Desto mehr du genau entscheiden kannst, was durch Angst entsteht und was nicht, desto besser kannst du deine Reaktion kontrollieren. Wenn du merkst, dass du flach atmest, dann atme tief ein. Falls dein Herz rast, dann setze dich hin. Wenn du ein flaues Gefühl im Magen bekommst, so versuche, dich zu entspannen. Es gibt viele Möglichkeiten, den Symptomen der Angst entgegen zu treten.

Du selbst kannst die Angst bekämpfen, wenn du dich auf sie einlässt. Nicht immer muss jemand anderes dir dabei helfen. Aber wichtig ist auch hier, dass du das Vermeidungsverhalten aufgibst.

Wenn dir etwas Angst macht, was sowieso kommen muss, dann akzeptiere das.
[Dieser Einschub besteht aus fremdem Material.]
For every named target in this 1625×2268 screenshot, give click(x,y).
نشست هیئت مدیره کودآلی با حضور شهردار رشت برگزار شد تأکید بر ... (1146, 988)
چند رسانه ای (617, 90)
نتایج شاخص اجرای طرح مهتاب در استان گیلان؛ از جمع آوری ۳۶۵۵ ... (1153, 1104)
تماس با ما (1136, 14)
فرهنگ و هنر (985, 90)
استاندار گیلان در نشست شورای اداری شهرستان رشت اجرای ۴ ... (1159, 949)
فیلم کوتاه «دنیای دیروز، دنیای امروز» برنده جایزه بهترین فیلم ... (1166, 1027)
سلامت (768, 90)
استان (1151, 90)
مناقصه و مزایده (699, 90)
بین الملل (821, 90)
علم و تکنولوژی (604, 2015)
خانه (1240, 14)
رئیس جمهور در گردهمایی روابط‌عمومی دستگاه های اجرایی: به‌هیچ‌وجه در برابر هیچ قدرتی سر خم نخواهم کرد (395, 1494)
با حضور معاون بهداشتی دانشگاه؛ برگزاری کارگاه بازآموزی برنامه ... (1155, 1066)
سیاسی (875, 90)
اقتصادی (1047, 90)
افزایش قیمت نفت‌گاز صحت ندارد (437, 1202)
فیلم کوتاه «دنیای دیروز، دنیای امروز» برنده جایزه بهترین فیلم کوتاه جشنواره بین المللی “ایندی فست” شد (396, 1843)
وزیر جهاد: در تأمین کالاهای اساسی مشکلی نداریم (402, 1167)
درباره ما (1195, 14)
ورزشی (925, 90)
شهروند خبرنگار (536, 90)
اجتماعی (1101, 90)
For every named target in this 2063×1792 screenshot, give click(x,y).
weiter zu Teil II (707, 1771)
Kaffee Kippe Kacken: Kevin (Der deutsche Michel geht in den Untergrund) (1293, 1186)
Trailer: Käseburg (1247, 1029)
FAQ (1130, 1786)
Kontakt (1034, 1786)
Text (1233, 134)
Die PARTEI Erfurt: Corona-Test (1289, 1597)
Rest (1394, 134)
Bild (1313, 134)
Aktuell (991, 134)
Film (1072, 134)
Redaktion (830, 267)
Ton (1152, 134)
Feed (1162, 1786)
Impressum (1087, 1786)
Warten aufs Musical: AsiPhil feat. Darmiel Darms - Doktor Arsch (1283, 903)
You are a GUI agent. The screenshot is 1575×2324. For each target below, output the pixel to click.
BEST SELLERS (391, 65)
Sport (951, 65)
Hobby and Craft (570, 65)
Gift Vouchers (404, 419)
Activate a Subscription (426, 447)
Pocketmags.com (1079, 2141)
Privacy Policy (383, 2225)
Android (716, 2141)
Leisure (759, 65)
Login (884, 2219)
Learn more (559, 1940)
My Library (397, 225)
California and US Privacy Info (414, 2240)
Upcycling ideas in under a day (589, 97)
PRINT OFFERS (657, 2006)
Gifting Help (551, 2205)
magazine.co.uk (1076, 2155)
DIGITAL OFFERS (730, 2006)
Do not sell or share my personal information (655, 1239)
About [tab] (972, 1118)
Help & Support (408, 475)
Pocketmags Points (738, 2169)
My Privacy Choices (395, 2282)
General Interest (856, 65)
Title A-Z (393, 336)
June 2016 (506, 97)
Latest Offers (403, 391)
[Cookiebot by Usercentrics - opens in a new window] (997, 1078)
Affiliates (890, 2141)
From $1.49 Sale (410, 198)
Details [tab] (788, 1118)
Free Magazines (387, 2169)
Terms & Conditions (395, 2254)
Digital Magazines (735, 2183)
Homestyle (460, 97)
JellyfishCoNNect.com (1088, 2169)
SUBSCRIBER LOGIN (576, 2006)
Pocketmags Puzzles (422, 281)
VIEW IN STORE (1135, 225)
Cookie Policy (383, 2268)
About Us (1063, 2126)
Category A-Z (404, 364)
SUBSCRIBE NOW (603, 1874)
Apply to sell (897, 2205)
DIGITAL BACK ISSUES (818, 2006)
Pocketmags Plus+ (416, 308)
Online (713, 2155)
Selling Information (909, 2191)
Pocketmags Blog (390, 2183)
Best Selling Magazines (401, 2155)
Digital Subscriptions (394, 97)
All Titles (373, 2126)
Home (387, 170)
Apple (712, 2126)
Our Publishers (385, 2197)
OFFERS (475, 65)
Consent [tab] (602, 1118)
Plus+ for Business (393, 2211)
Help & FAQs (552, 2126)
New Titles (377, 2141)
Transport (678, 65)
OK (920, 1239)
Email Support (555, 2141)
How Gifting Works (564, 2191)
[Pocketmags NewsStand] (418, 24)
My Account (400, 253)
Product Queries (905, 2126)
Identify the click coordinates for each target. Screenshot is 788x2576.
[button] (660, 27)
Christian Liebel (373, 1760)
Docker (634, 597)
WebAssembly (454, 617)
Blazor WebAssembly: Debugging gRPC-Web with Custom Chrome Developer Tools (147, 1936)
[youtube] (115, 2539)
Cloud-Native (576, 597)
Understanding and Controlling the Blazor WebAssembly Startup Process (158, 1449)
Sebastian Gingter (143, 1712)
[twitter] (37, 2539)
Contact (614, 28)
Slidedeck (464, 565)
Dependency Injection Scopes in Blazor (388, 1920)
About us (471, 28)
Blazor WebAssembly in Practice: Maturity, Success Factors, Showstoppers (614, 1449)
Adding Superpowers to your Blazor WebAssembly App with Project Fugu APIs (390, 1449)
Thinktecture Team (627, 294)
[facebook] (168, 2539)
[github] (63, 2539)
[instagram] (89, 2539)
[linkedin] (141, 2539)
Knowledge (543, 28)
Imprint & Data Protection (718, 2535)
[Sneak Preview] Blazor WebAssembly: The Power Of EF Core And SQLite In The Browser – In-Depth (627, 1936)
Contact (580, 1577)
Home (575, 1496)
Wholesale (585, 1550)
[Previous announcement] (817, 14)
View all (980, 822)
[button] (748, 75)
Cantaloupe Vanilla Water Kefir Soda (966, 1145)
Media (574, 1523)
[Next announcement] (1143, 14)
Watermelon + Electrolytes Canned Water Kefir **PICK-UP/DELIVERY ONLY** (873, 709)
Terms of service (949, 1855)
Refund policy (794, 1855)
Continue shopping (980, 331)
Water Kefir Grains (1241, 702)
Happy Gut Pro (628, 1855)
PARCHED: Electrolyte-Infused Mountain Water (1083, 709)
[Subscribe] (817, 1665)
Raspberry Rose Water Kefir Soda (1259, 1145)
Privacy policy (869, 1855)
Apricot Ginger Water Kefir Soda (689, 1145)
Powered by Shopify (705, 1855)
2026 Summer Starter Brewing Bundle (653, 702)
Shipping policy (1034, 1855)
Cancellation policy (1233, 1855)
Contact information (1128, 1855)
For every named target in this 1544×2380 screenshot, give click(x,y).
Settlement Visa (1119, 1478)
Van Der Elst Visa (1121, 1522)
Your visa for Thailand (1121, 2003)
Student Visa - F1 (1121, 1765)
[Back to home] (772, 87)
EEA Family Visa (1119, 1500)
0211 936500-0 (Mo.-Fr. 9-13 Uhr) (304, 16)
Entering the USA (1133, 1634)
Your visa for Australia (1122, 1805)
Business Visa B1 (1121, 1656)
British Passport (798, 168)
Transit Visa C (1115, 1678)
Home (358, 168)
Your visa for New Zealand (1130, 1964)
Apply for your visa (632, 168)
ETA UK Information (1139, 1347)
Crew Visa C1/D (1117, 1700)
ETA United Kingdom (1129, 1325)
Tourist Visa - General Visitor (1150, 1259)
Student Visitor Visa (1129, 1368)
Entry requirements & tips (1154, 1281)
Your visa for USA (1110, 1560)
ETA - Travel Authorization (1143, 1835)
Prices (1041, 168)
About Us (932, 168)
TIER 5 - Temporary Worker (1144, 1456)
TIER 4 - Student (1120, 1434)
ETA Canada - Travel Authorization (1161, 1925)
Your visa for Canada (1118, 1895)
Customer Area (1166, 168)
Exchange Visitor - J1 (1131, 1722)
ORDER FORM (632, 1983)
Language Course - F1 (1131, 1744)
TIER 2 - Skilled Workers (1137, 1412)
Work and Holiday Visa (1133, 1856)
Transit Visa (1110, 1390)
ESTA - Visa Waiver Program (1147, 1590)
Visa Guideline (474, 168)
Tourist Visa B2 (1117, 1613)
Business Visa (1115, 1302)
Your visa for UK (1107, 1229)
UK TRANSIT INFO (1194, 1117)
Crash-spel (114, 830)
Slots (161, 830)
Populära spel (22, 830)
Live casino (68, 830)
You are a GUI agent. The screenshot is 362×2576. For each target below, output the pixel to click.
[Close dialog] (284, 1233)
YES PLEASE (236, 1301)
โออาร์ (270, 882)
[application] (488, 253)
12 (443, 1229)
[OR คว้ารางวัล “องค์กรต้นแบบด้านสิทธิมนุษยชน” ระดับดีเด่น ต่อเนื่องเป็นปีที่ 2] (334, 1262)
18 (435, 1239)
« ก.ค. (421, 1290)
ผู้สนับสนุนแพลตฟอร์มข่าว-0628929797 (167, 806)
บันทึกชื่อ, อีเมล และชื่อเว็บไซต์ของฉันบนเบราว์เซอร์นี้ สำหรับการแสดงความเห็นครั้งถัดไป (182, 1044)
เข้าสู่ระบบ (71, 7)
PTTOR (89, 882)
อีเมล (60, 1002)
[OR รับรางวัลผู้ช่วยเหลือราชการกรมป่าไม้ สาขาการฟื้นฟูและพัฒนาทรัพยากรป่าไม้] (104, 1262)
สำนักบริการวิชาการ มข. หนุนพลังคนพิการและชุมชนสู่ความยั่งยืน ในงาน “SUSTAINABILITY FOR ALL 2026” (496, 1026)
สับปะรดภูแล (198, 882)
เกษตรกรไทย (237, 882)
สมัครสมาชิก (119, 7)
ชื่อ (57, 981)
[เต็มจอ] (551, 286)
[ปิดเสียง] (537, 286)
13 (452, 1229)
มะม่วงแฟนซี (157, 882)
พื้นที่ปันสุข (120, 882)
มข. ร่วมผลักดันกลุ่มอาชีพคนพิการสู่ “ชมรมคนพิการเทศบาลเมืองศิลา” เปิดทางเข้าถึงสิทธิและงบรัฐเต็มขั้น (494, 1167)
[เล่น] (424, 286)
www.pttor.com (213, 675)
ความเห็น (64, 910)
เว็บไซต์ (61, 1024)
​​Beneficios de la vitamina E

Es ist besser, deine Angst zu erleben und kontrollieren zu lernen, als dich im Leben von ihr behindern zu lassen.

Außerdem wirken diese entspannenden und Aufmerksamkeit fördernden Übungen fast bei allen Ängsten. Wann immer du Angst spürst, denke daran, dass Angst vor allem von dir ausgeht. Das heißt, dass du es oftmals kontrollieren kannst.

Angst ist größtenteils ein körperlicher und damit auch ein biochemischer Prozess. Ängste können dich in vielen Lebensbereichen blockieren. Es gibt Angstzustände, die sich nur durch ausgebildete Fachkräfte angehen lassen. Wenn deine Angststörung so gravierend ist, dass eine eigene Arbeit daran nicht wirklich möglich ist, solltest du unbedingt einen Arzt aufsuchen.